Stored data entries
________________________

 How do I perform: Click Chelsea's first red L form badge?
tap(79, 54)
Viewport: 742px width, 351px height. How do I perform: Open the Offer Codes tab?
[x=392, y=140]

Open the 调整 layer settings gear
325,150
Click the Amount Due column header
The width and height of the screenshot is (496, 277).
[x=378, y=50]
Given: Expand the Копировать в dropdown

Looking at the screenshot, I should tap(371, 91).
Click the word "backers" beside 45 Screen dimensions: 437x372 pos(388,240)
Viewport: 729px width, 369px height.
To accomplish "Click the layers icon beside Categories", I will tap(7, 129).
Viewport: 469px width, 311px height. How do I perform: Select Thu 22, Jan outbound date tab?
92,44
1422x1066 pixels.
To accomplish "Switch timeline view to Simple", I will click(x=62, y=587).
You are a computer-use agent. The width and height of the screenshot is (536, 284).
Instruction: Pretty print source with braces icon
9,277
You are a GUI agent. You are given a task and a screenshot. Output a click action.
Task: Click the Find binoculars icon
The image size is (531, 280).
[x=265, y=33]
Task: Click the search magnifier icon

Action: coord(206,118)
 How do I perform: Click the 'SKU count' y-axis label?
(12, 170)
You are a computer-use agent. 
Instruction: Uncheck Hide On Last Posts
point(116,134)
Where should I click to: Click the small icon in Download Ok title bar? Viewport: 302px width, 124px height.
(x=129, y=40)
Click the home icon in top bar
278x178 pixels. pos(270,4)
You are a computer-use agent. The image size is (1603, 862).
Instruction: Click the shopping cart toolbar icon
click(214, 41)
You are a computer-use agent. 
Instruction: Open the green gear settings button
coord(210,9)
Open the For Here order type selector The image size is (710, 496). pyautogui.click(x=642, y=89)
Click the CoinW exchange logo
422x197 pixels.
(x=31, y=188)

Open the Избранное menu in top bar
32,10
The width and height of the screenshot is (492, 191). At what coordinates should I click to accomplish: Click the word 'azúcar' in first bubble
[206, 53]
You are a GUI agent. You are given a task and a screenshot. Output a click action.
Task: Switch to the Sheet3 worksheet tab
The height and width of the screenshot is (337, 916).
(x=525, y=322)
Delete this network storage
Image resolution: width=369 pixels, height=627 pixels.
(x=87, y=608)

________________________

YOUR TASK - Output the line containing "Task: Switch to the Sheet3 worksheet tab" and all lines after it to the end of the records, exactly as given.

COMPLETED EXERCISE -
Task: Switch to the Sheet3 worksheet tab
The height and width of the screenshot is (337, 916).
(x=525, y=322)
Delete this network storage
Image resolution: width=369 pixels, height=627 pixels.
(x=87, y=608)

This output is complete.